#207: Zebra’s of Bridgeport

August 23rd, 2013

She sat at a table by the men’s bathroom at the back of the restaurant, playing solitaire on a laptop as a Peter Francis Geraci commercial interrupted “Judge Joe Brown” on the opposite wall.

She walked up as I came in to use the bathroom. She seemed nice, so I ordered a hot dog out of guilt. We were the only two people in the restaurant.

The counter had various menus and a few copies of the Bridgeport News, a local weekly paper whose offices are on the next block. A cork board by the door had a few business cards for job-seekers, some black metal or punk band leaflet and a flier for a fundraiser for a Canaryville woman facing cancer.

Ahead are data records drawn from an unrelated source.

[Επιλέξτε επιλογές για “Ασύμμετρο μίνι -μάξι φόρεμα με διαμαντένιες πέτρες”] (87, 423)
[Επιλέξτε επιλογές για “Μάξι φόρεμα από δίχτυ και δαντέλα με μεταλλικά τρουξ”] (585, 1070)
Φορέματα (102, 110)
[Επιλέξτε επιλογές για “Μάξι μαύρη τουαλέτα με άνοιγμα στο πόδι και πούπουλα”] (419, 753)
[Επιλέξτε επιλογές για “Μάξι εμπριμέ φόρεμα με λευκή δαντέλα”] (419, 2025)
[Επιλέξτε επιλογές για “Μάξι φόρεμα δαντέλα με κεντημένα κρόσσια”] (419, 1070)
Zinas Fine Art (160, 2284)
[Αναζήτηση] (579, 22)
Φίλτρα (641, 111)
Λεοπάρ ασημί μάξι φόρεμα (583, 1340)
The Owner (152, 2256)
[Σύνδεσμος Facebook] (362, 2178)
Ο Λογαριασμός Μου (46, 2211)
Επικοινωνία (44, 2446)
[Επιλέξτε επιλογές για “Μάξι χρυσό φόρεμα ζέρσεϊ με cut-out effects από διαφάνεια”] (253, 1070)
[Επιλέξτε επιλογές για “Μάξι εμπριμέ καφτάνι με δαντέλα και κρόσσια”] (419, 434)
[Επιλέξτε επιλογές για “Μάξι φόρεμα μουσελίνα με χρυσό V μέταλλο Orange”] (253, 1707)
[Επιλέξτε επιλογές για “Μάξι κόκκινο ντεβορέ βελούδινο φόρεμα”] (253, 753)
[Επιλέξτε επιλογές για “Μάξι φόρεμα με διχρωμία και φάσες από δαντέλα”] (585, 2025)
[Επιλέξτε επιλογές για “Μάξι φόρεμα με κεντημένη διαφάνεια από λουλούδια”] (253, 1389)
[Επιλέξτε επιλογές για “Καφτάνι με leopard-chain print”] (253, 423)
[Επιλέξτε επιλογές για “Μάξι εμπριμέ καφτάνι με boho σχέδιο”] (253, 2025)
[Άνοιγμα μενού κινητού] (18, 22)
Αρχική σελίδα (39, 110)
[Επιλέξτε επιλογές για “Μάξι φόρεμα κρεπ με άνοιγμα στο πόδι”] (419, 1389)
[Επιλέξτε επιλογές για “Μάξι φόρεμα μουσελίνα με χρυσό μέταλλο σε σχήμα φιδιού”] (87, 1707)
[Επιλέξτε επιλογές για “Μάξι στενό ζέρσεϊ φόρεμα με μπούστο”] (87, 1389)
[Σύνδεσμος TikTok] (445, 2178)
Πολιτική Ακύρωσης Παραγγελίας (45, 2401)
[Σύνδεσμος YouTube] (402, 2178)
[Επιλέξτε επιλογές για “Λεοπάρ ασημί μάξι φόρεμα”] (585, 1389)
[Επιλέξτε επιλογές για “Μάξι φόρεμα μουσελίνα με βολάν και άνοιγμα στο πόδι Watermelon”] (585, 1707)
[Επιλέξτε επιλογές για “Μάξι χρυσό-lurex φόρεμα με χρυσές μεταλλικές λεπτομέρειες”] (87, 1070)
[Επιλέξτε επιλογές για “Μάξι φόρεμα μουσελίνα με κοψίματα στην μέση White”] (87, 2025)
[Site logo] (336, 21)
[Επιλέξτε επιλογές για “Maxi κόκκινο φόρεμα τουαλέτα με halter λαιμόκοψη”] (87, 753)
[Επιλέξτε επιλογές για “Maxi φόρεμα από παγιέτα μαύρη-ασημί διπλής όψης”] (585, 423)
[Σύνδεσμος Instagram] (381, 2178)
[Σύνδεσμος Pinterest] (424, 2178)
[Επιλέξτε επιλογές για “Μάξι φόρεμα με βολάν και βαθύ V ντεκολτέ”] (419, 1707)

I had come to the gourmet hot dog stand with the zebra-patterned chairs because the store across the alley was a Godzilla store. It specialized in Godzilla. That’s a story. Weird, wacky, lots of description, the ever-elusive question of why the hell people do things.

On my return from the bathroom, I asked if the place had been there long.

“Since November,” the floral-shirted woman making my hot dog said. “We were over on 36th before. 36th and Halsted.”

“How long were you there?”

“A year,” she said, her back to me. “It was a weird location.”

What a weird thing the Godzilla store would be. No one writes stories like that. No one but me.

“Weird?”

“There was no street traffic. No one goes down there. There was a tailor and a laundromat and a car wash. It was just dead,” she said. “After 35th, everything just dies.”

I wondered if I would play it cool with the Godzilla store man (I assumed it would be a man). I wondered if I would be cool or just walk up and say, “Hi, I want to write a story about your Godzilla store because no one writes stories like that.”

The woman pulled out a gigantic roll, a bolillo roll, she would later tell me. She put the dog on it and spread the ingredients, placed the pickles and the peppers. She was backlit as she dusted it with celery salt.

She went back to her solitaire and “Judge Joe Brown” as I devoured it, thinking about Godzilla and other stories no one writes. When I finished, she walked up to give me the receipt. I complimented the giant roll.

“I have to put it on there because they’re too big for a regular bun,” she said. “Nathan’s hot dogs, five to a pound.”

I went to the Godzilla store that no one writes about. WGN was there, doing a segment on the man. I had missed the story. I had absolutely missed the real story.